▸ AVAILABLE RECORDS
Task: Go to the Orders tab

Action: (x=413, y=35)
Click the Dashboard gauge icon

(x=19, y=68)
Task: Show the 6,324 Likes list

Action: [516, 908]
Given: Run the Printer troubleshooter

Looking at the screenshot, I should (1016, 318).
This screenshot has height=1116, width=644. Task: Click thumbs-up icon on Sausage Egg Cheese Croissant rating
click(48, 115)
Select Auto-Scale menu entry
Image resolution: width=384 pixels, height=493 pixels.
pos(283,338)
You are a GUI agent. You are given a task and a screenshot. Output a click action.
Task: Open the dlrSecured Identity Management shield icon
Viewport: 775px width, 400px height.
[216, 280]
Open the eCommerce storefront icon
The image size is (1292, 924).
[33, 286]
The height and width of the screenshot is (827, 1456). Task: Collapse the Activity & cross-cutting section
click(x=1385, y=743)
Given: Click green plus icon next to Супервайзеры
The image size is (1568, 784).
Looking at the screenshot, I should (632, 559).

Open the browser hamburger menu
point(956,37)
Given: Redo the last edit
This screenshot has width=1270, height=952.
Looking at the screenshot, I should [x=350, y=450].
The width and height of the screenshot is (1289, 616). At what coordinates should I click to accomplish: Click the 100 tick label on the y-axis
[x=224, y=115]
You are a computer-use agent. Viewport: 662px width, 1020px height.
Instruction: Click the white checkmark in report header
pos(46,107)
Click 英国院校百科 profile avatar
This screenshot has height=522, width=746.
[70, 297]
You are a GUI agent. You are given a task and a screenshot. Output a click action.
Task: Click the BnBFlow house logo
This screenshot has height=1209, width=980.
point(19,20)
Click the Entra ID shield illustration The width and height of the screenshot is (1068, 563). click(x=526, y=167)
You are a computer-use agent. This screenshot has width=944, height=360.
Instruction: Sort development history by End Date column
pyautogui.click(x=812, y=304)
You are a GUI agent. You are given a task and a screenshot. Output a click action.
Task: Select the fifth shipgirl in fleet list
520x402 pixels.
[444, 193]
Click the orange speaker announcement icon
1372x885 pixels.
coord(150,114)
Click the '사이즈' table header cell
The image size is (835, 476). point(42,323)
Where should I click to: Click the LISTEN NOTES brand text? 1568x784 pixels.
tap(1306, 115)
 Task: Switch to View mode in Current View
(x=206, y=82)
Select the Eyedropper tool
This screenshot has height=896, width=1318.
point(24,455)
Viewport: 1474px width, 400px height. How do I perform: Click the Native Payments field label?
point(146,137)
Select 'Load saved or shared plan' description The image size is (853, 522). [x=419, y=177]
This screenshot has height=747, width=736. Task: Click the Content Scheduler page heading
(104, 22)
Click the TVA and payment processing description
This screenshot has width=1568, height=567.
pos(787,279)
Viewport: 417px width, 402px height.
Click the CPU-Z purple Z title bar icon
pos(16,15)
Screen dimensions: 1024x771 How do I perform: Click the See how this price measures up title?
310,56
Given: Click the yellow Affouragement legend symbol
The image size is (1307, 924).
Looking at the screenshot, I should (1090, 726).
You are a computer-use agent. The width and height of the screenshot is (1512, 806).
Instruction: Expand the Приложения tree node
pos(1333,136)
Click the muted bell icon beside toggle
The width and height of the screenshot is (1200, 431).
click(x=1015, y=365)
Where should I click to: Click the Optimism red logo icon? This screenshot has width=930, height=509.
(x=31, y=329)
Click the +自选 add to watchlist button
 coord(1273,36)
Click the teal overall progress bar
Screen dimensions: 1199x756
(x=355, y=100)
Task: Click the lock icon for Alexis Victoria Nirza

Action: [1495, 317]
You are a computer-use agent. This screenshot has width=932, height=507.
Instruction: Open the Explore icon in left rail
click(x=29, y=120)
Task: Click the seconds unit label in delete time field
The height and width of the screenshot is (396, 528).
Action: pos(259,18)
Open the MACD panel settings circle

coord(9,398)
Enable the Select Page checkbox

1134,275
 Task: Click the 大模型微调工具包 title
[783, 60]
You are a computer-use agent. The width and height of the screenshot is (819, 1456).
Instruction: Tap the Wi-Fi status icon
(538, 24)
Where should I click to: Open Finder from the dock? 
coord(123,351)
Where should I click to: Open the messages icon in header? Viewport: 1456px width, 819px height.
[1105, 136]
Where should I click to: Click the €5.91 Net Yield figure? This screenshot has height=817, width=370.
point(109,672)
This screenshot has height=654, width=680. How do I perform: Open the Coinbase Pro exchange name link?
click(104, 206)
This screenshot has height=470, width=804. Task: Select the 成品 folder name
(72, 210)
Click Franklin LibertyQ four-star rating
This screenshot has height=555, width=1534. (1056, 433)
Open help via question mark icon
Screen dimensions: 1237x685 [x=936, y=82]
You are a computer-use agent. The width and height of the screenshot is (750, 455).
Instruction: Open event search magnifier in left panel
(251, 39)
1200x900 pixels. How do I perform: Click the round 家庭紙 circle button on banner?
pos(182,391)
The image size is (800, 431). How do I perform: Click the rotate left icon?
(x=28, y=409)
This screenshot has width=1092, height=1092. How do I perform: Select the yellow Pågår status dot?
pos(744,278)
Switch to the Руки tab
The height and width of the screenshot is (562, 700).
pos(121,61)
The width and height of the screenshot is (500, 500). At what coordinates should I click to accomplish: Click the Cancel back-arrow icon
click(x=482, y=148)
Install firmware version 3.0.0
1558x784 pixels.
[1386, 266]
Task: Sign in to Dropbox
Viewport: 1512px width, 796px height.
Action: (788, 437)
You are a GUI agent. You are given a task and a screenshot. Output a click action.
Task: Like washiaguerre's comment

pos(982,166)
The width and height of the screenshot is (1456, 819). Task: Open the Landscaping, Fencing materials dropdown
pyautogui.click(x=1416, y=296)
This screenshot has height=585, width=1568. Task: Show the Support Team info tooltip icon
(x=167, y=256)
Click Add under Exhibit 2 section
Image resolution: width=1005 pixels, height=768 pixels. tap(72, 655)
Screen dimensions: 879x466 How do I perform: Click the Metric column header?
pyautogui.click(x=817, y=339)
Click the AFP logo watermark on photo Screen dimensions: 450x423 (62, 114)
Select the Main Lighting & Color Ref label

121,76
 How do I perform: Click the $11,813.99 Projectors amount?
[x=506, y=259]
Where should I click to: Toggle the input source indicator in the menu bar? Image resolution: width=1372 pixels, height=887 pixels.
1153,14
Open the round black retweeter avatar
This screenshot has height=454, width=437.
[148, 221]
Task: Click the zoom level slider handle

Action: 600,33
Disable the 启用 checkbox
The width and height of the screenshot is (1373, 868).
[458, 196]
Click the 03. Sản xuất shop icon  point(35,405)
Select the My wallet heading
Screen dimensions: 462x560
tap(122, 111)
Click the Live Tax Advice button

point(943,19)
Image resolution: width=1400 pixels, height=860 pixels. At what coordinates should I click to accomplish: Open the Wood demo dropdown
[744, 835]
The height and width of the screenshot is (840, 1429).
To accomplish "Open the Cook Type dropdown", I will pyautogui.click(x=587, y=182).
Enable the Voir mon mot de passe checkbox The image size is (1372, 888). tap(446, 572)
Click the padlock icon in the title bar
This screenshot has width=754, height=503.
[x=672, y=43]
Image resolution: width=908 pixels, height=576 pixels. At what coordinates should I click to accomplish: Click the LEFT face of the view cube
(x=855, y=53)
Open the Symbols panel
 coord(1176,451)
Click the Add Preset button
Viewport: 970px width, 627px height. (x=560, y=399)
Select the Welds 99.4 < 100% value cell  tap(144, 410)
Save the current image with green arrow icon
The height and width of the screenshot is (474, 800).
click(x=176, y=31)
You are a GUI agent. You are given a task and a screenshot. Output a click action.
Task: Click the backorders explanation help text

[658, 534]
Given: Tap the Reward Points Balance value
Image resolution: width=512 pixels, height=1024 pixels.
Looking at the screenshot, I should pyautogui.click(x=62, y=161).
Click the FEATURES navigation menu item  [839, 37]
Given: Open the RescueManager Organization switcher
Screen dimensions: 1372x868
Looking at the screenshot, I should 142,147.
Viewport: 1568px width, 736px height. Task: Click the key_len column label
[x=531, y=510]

▸ TASK REQUIREMENTS
Return every line of the material that contains the string "section", with matching case.

▸ EXERCISE OUTPUT
The height and width of the screenshot is (827, 1456). Task: Collapse the Activity & cross-cutting section
Click Add under Exhibit 2 section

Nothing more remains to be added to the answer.